(Stored entries)

# # # # #

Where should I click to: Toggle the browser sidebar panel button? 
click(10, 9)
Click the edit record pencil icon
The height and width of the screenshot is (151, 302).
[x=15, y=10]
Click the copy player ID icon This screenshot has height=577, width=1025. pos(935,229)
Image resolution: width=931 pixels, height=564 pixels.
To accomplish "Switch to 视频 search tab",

# # # # #

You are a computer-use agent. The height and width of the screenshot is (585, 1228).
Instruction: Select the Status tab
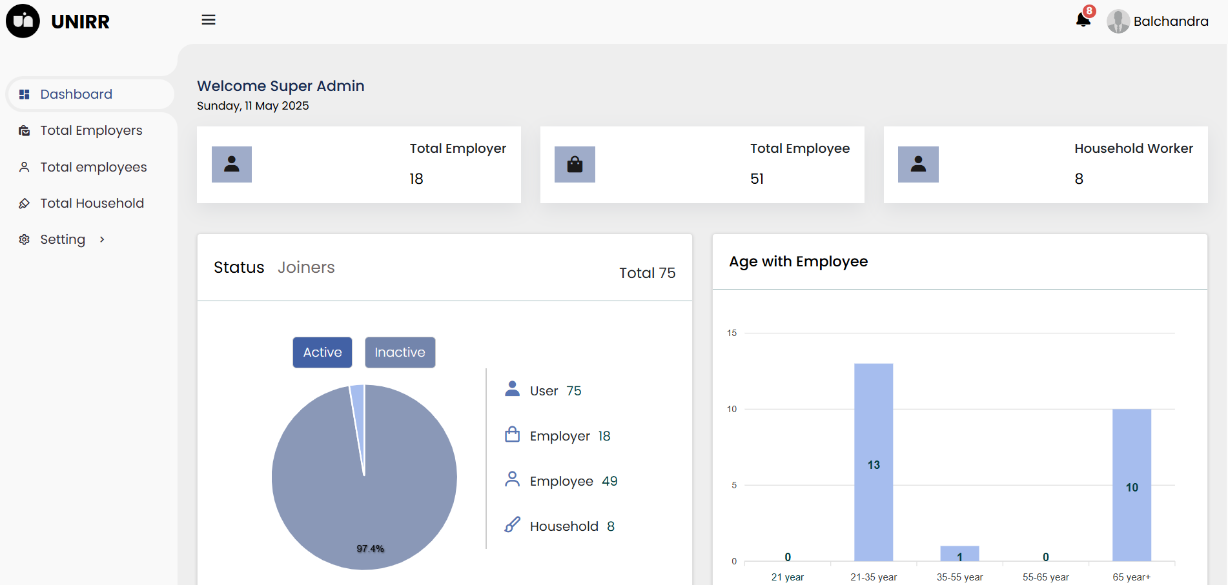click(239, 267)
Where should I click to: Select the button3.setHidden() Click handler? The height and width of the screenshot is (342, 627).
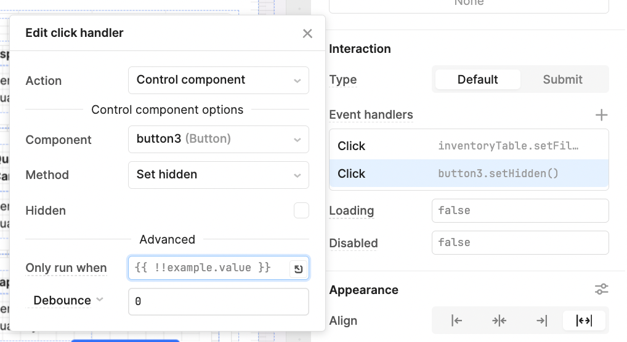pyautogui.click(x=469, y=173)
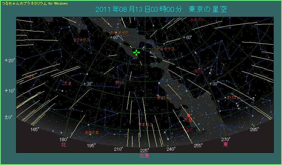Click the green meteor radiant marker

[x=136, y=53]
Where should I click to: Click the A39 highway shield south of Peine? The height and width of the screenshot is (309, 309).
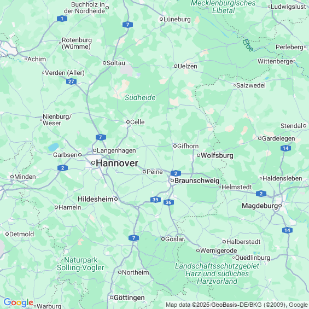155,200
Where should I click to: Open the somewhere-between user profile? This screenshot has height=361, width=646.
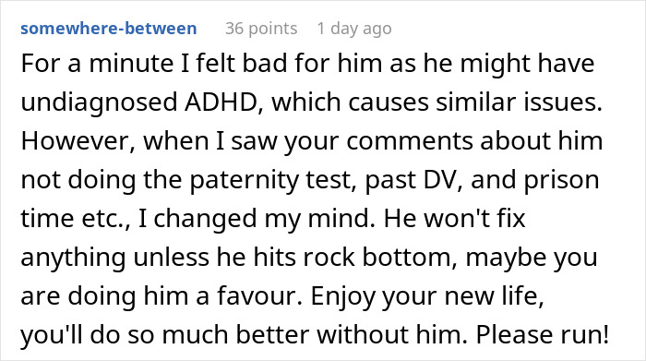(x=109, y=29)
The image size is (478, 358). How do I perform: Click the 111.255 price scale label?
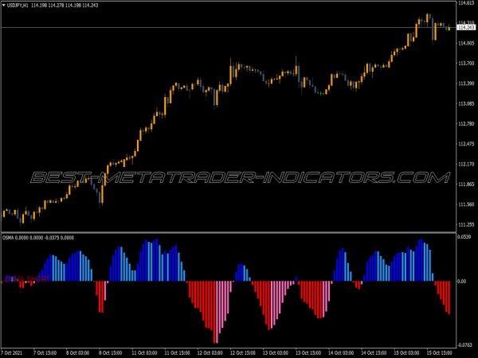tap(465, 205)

# # # # #

Begin at the line that has "You are a computer-use" and stop after the line that has "tap(465, 205)", reproducing those records with "Where should I click to" switched to "Which point should I click to" and all else unchanged. Leave the pictures out of the answer.

You are a computer-use agent. The height and width of the screenshot is (585, 1228).
Instruction: Select the Status tab
click(239, 267)
Which point should I click to: Select the button3.setHidden() Click handler? The height and width of the screenshot is (342, 627).
pyautogui.click(x=469, y=173)
Click the green meteor radiant marker

[x=136, y=53]
Which point should I click to: Click the A39 highway shield south of Peine? The height and width of the screenshot is (309, 309).
155,200
Which point should I click to: Open the somewhere-between user profile? This screenshot has height=361, width=646.
(x=109, y=29)
The image size is (478, 358). How do I perform: Click the 111.255 price scale label?
tap(465, 205)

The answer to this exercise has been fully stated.